Pasado el asombro, una esperanza deslumbrante se extendió por todo el país. Muchos desilusionados desde hace tiempo por el escurridizo sistema político de Guatemala han despertado y se preparan para votar en esta ronda final. Comunidades indígenas, largamente excluidas y manipuladas, expresan su apoyo al Movimiento Semilla. Sin embargo, todavía no llegamos al puerto seguro de la democracia. No conozco a una sola persona que no haya quedado impactada por las acciones desde el Estado ejecutadas por aquellos decididos a aferrarse al poder. Una palabra, nueva para mí, se escucha con frecuencia: lawfare, en inglés, que significa básicamente hacer la guerra a través de la ley. Utilizar el sistema legal como herramienta política para obstaculizar y reprimir, al amparo del manto de impunidad que han formado desde que lograron expulsar del país a la comisión de Naciones Unidas para la erradicación de la corrupción.
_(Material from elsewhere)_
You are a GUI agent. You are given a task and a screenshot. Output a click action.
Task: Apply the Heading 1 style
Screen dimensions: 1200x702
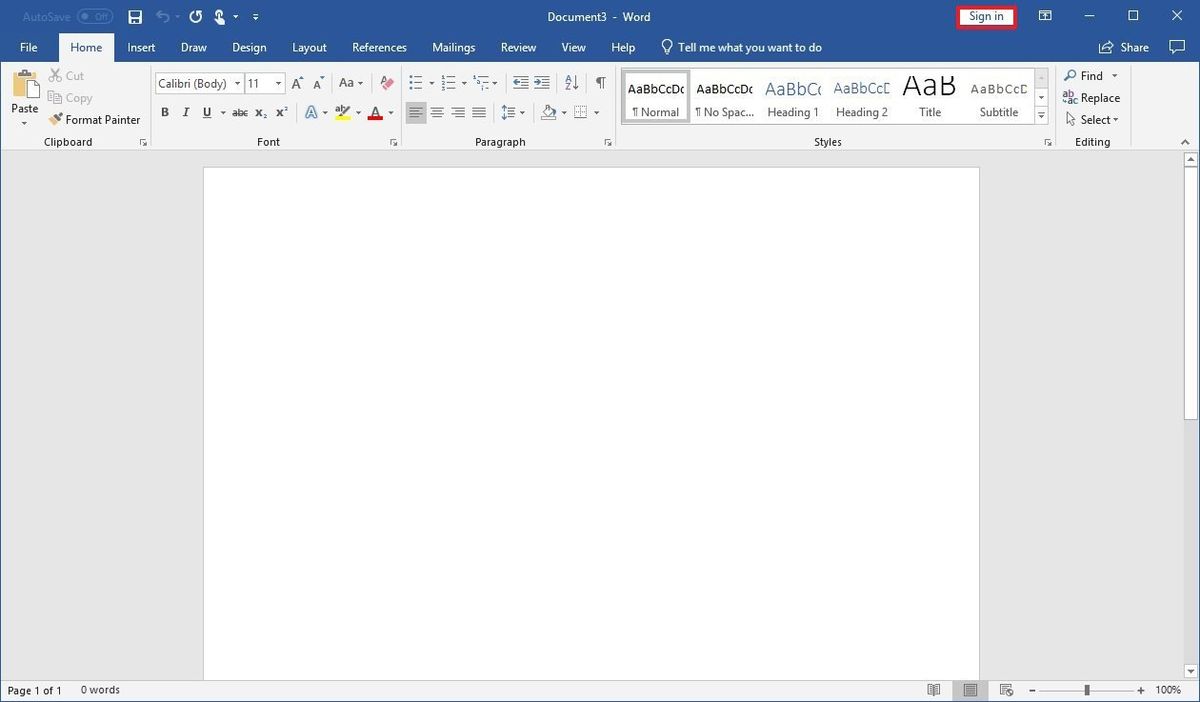click(x=792, y=95)
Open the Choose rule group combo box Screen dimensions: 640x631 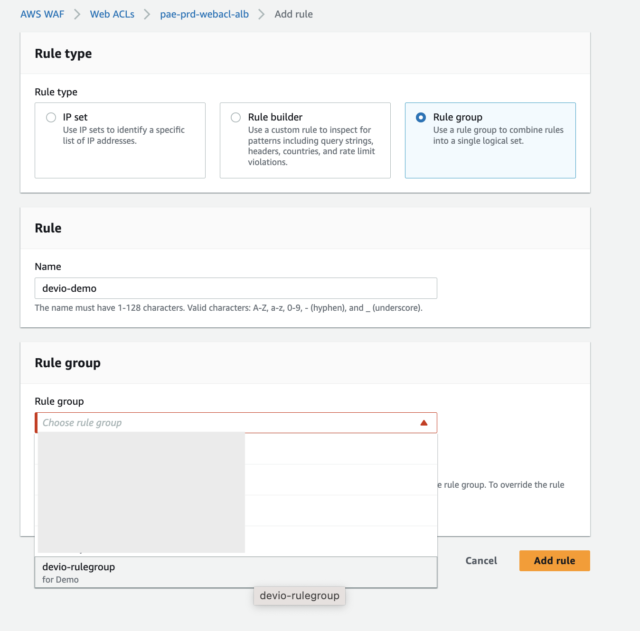pyautogui.click(x=236, y=423)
No ha habido bajeza a la que no hayan recurrido desde su malhadado poder. Como resultado, jueces, fiscales, periodistas, políticos justos, cualquier persona que huela ligeramente a estado de derecho y democracia centrada, han sido objeto de ataques de todo tipo. Desde 2015, decenas se han visto obligados al exilio.
Un viento suave y fresco del patio agita las cortinas de mi habitación. Es una noche tranquila para la Zona Uno en la Ciudad de Guatemala. Pero en mesas de la ciudad y en todo el país, hombres y mujeres están planeando. Algunos se agazapan, asustados, aferrados a su poder mal habido. Otros, decenas de miles, cientos de miles, están listos para un nuevo día.
Las calles de la ciudad y los caminos del campo se llenaron de muertos y mutilados. Un cuarto de millón de personas habían muerto para mediados de la década de 1990. La Comisión de la Verdad de las Naciones Unidas que investigó la violencia calificó la destrucción de las comunidades rurales mayas como Genocidio.